Morning Jay: Obama's Unsustainable Strategy, Hulkamania, the Dempocalypse, and More!
6:30 AM, Oct 27, 2010 • By JAY COST
1. An Unsustainable Strategy. It’s become increasingly clear that one strategy of the White House this midterm is to amp up African-American and Hispanic turnout, and this has occasionally gone so far as to include pitting ethnic groups against each other.
This might help the White House stave off some losses next week, but sooner rather than later President Obama is going to have to pull back from this approach, and try to get back to the "post-racial" dynamic of his campaign. At least, he will if he wants to be reelected to a second term.
The latest Gallup job approval numbers by racial and ethnic groups finds President Obama’s job approval among whites at just 35%. This is no outlying result, as this graph indicates:
His average this month (so far) is 36%. In comparison, he won 43% of the white vote in November 2008. If he had instead won 36%, with everything else being constant, he would have won just 48% of the overall popular vote, and we’d be humming Hail to the Chief whenever John McCain walks into the room. Relatedly, if you re-run the 2006 midterm election with the Democrats winning 36% of the white vote (rather than the 47% they actually carried) and performing the same with all other groups, they would have gotten 45% of the vote, the party's worst showing since 1946.

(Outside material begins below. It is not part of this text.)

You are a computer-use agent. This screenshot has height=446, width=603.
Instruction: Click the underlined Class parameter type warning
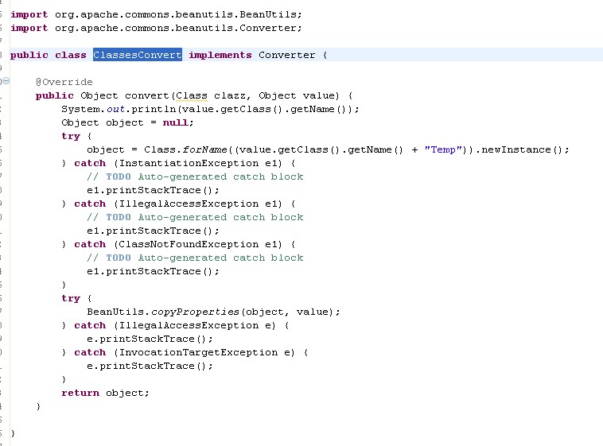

2. Hulkamania! Yesterday, I made the case for why the 2010 midterm could be very, very bad for House Democrats. I called it my “Incredible Hulk” argument. I don’t buy it just yet, but I have to acknowledge it. It seems that I am not the only one.
Nate Silver. Silver projects a 52-seat pickup. He adds: “[E]rrors could also work in Republicans’ favor, potentially enabling gains in excess of 60 or even 70 seats. And much of the data released within the last day suggests that, if anything, they are strengthening their position.”
Cook Political. Charlie Cook projects a range of 48-60 pickups. He adds: “It would be a surprise if this wave doesn’t match the 52-seat gain on Election Night in 1994, and it could be substantially more.”
Stuart Rothenberg. Rothenberg projects a range of 45-55 pickups. He adds: “With a week to go until Election Day, House Democrats face the potential of a political bloodbath the size of which we haven’t seen since the presidency of Franklin Delano Roosevelt. The largest midterm House loss for the president’s party during the last 50 years was 52 seats in 1994. The previous largest losses were 55 seats in 1942 and 71 seats in 1938.”
What’s going on here? Everybody seems to cluster around roughly the same numbers, then offers a caveat like, “but it could get a hell of a lot bigger!” Why is that?
I can only speak for myself, and my thinking is that there is just so much uncertainty. There is the uncertainty of turnout. There is the uncertainty of the independents and how they break. There is the uncertainty of the generic ballot and whether it will be next week what it is today. There is the uncertainty that comes with analyzing 435 discrete congressional districts with precious little data. And this uncertainty is multiplicative. If I’m 80% certain that Event A is going to happen and I’m 80% certain that Event B is going to happen, I’m only 64% certain that Event A and B are going to happen.